Marcela*, 25, tem uma história similar. A estudante conheceu uma garota em um aplicativo de relacionamento e ficou encantada com as fotos dela: branca, cabelo preto, magra e tinha duas ou três fotos no perfil. Depois começou a conversar com seu novo affair por cerca de duas semanas.

"Não cheguei a me apaixonar, mas tinha interesse em conhecer a pessoa, achava estranho o fato de não ter outras redes sociais (como Facebook ou Instagram), mas não era uma desconfiança. Apesar de morar em São Paulo, capital, os rolês LGBTQIAs por aqui são poucos, então normalmente são sempre as mesmas mesmas pessoas. Em um determinado dia, eu estava enjoada disso e resolvi ir a um novo lugar que era destinado a LGBTs. Madrugada adentro, quando me dou conta, vejo a menina que eu supostamente conversava e fui falar com ela, obviamente. A garota não me reconheceu e foi aí que tudo começou: mostrei o perfil no Tinder e o número do WhatsApp. Nesse momento percebemos que era um perfil falso", conta.

Ewerton Vasques, 29, não teve tanta sorte e ficou apaixonado por Eryck, um garoto que ele conheceu em um jogo chamado Gartic. O engenheiro sempre foi fã do game e, em 2013, viu a foto de um menino atraente, puxou conversa com ele pelo chat até trocarem telefone e começarem um "romance" pela web. O fake tinha perfis falsos no Facebook e Instagram, mas nunca aceitava o desafio de enviar um selfie instantânea.

"Se eu me apaixonei? Sim, muito, de verdade", confessa. "Eu estava decidido, de fato, a conhecer essa pessoa. Ele dizia que era de Porto Alegre (RS) e eu moro em Londrina (PR), e essa distância não era nada para mim. Ameacei a visitá-lo, mas ele não quis, então isso me deixou desconfiado. Mais tarde, ele começou a namorar e a gente perdeu o contato. Um dia, me lembrei dele e resolvi reatar o contato com aquele cara que troquei mensagens por quase um ano. Procurei as redes sociais e não existiam mais, porém lembrei o nome do namorado do Eryck e perguntei por ele, mas fiquei sabendo que era tudo uma grande mentira", narra.

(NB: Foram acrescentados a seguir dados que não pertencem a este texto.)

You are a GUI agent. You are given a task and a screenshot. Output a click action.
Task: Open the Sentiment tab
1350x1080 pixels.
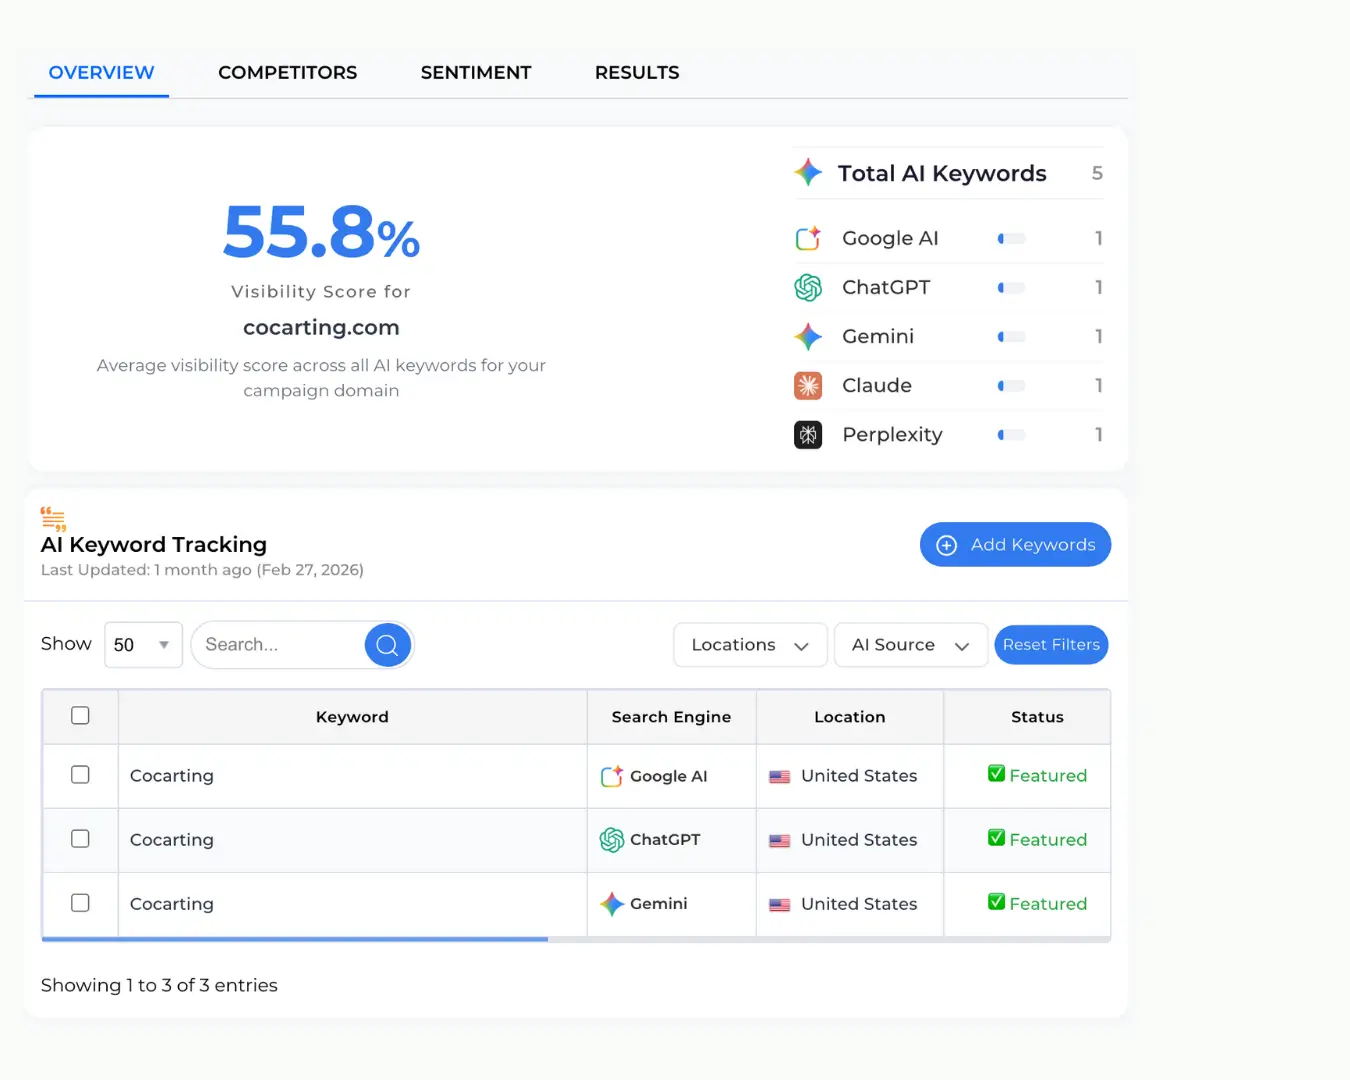(x=476, y=72)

A psicóloga Cíntia Moreira explica que aquele que cria uma história fantasiosa, rodeada de mentiras, o faz para dar conta de uma falta que o habita em algum ou em muitos níveis. Ela afirma que a insegurança é uma das características de um mentiroso compulsivo que encontra na mentira uma forma de fantasiar um ideal de eu que não existe.

"Para dar conta dessa falta, o mentiroso compulsivo acredita em sua farsa a ponto de mantê-la, muitas vezes, mesmo quando descoberto. Por conta dessa crença desmedida, exagera em suas histórias e, ainda que de maneira sútil, vai deixando pontos em aberto, ou seja, rastros. Por isso, é importante que a pessoa que tem em sua frente uma figura 'perfeita' fique atenta às próprias percepções daquela 'realidade', pois o que costuma 'cegar' as possíveis vítimas é que elas querem acreditar naquilo que estão vendo e não se atentam às incoerências que muitas vezes aparecem."

A profissional ainda salienta que existem “padrões” no mundo virtual do catfish e é importante ficar atento às realidades que privilegiam muito a imagem. Algumas dessas pessoas tentam a qualquer custo mostrar que são influentes em seu meio, seja por meio de fotos com figuras públicas, viagens para o exterior, precisam falar demais de seus "sucessos" e de sua “benevolência”.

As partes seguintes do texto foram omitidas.